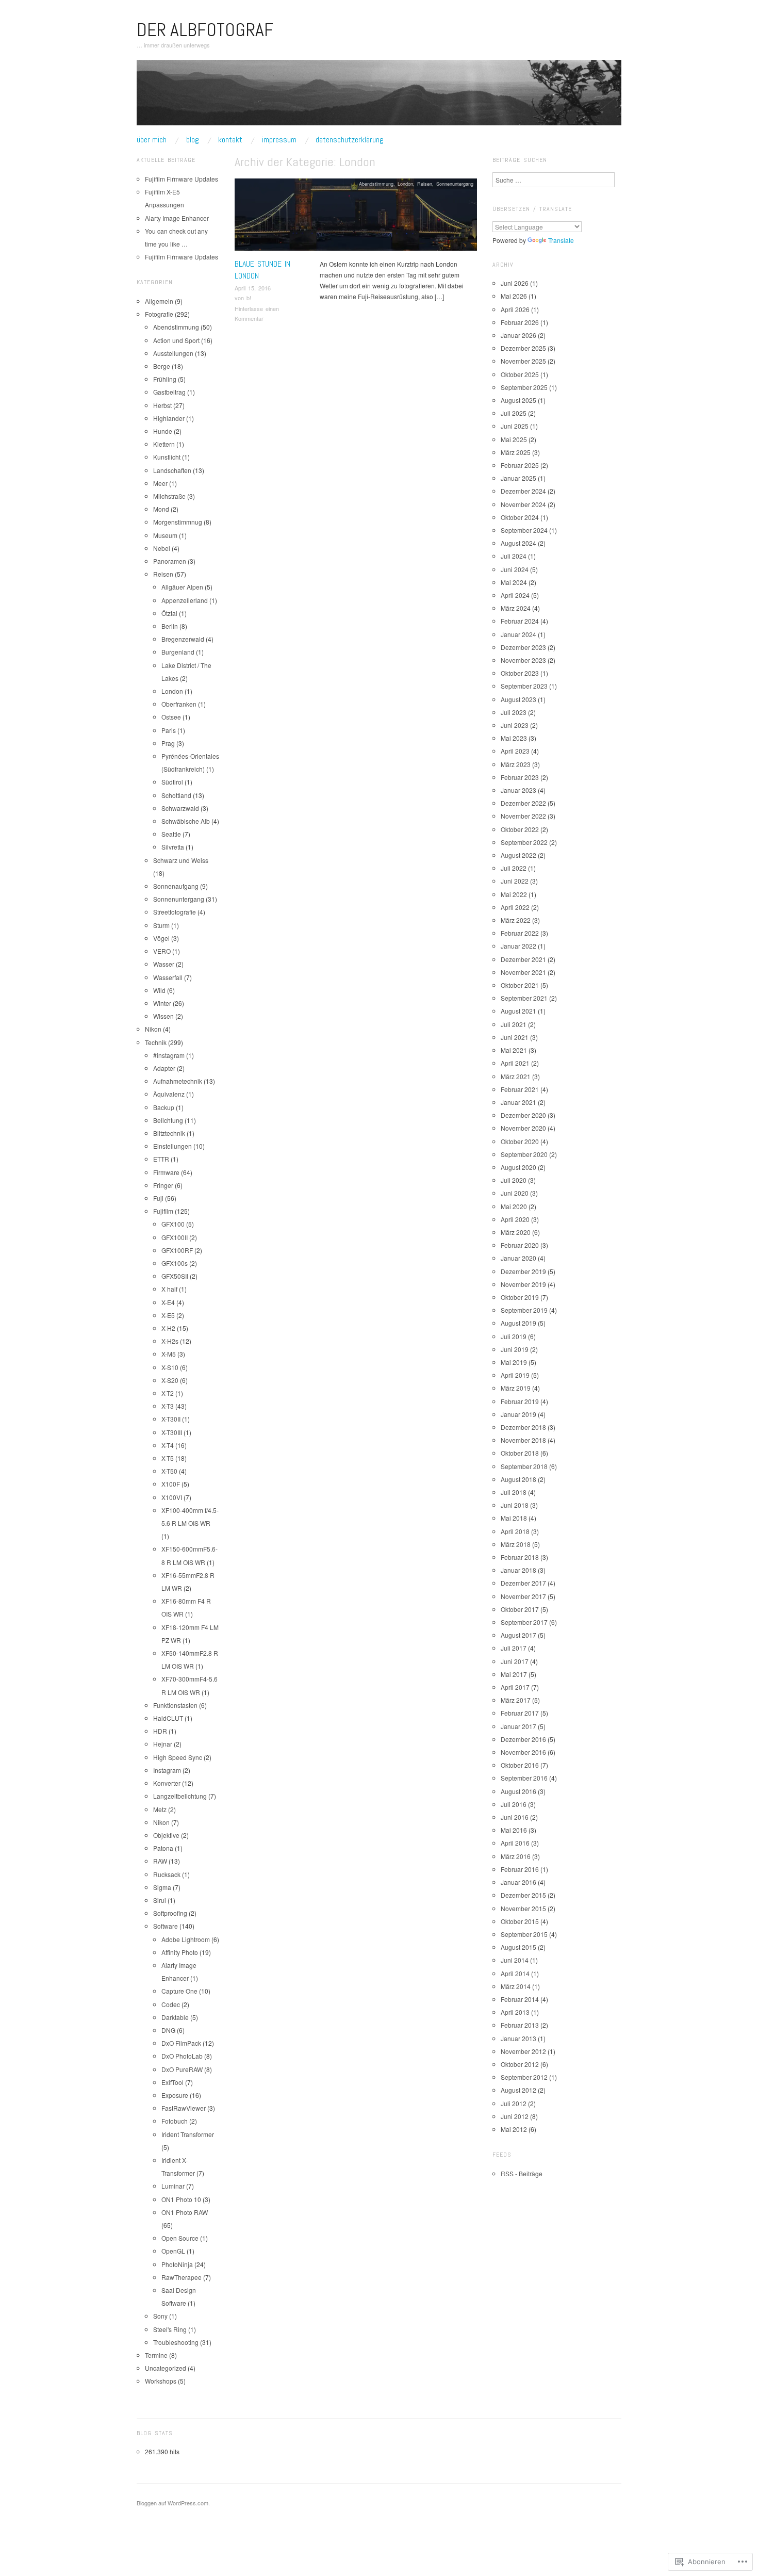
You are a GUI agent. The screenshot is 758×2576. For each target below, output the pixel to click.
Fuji (158, 1198)
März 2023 (516, 764)
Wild (159, 990)
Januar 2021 (518, 1102)
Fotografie (159, 313)
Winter (162, 1003)
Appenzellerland (184, 600)
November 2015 (523, 1908)
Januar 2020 (518, 1257)
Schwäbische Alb (185, 821)
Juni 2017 (515, 1661)
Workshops (160, 2380)
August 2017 (518, 1635)
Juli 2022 (513, 867)
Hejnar (162, 1743)
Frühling (164, 378)
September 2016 (524, 1777)
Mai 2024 (514, 582)
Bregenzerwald (182, 638)
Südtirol (172, 781)
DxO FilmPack (181, 2043)
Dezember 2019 (523, 1271)
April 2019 (515, 1375)
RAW (160, 1860)
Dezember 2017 (523, 1582)
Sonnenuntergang (454, 183)
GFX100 (173, 1223)
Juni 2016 (515, 1817)
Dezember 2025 (523, 348)
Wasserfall (168, 977)
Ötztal (169, 613)
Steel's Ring (170, 2329)
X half (169, 1288)
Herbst (162, 405)
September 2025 (524, 387)
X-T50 (169, 1470)
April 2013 (515, 2012)
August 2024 (518, 543)
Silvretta (172, 846)
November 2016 (523, 1752)
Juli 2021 (513, 1024)
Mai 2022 (514, 894)
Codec (170, 2004)
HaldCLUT (168, 1718)
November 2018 (523, 1440)
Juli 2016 (513, 1804)
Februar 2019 (520, 1401)
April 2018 (515, 1531)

WHAT IS NEEDED | Only the lines from the one with "RAW (160, 1860)" through the last line of the material above are to be duplicated, exactly and with both ends kept.

PROBLEM SOLUTION |
RAW (160, 1860)
Dezember 2017 (523, 1582)
Sonnenuntergang (454, 183)
GFX100 (173, 1223)
Juni 2016 (515, 1817)
Dezember 2025 (523, 348)
Wasserfall (168, 977)
Ötztal (169, 613)
Steel's Ring (170, 2329)
X half (169, 1288)
Herbst (162, 405)
September 2025 (524, 387)
X-T50 (169, 1470)
April 2013 (515, 2012)
August 2024 (518, 543)
Silvretta (172, 846)
November 2016 (523, 1752)
Juli 2021 (513, 1024)
Mai 2022 (514, 894)
Codec (170, 2004)
HaldCLUT (168, 1718)
November 2018 (523, 1440)
Juli 2016 (513, 1804)
Februar 2019 (520, 1401)
April 2018 (515, 1531)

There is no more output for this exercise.